■ **PROVIDED PASSAGE**:
╭──

In 2018, most Americans walk around with a camera in their pocket or purse at all times, chronicling every meal, moment and memory of their lives. So what does it mean to be a professional photographer in a world where we're taking pictures all the time?
It might seem like a challenge making a career out of doing what so many people do in their spare time, but many professionals in Utah still find their bliss behind a camera. From wedding and family portraits to commercial advertisements to fine art, they show that there's more to the craft than pushing a button.
Cat Palmer, a multiple winner of City Weekly Artys and Best of Utah Arts awards for her photography, first picked up a camera 23 years ago because "I had to take an elective in high school," she recalls. After moving from her native California to Utah in 2001, she slowly began building a clientele for commissioned work like weddings and family pictures, while also exploring more artistic photography. It took several years before she was able to quit her day job but for the past decade, she has made her living exclusively through photography.

╰──

■ **WORK TO COMPLETE**:
Please carry on the article about professional photographers in Utah, starting after its last sentence.

■ **LISTED RECORDS**:

╭──

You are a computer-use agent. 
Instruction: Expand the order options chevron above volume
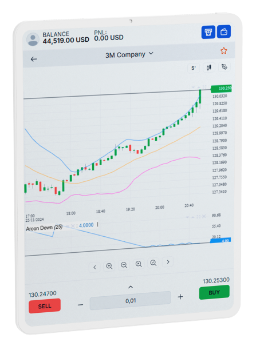click(x=131, y=287)
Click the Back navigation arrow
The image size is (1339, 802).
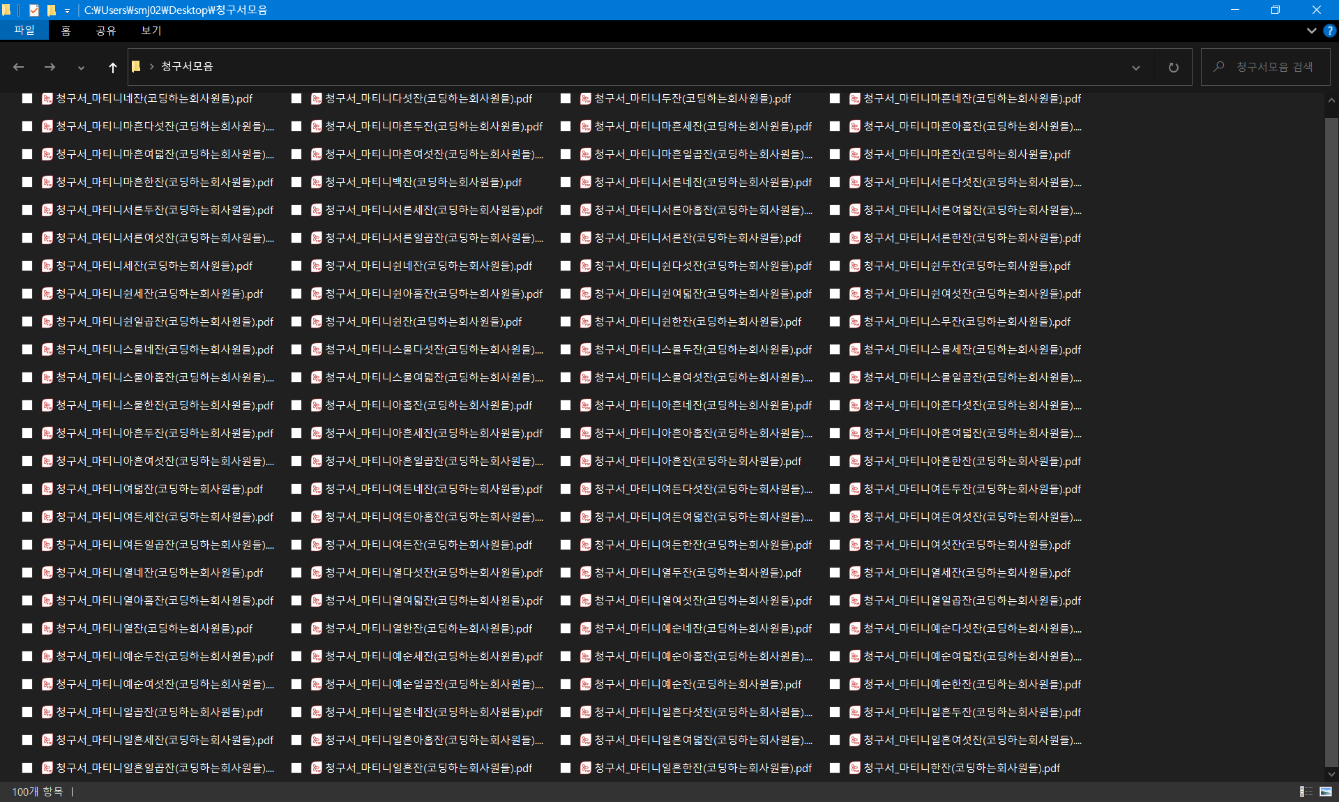pos(19,67)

╰──

■ **THE RESULT**:
As is true of many professional artists, Palmer tries to find the balance between work that excites her artistically, and work that pays the bills. "I have the portraiture work, and I have my art work," Palmer says. "I see those as two very separate entities. For one, I'm being commissioned by people, and for the other, I'm coming up with my own ideas, where I can get angry, get rowdy, get loud."
While she sees those two aspects of her work as distinct, that doesn't mean commissioned work is about going through the motions, or that it doesn't have her unique point of view. "When people are considering hiring me, I say, 'Go check out my website, and if you like my style, let's talk,'" she says. "[Photographers] are all different. I'm not going to show up and shoot like someone else."
She's also been doing her work long enough that she knows what she's good at, and where she chooses not to focus. "I don't do babies," she says with a laugh. "I outsource babies. I don't do sports stuff. You cannot pay me enough to go into a club and photograph. I'm at a point in my career where I can say no, and I do say no ... If you don't love it, it's going to show."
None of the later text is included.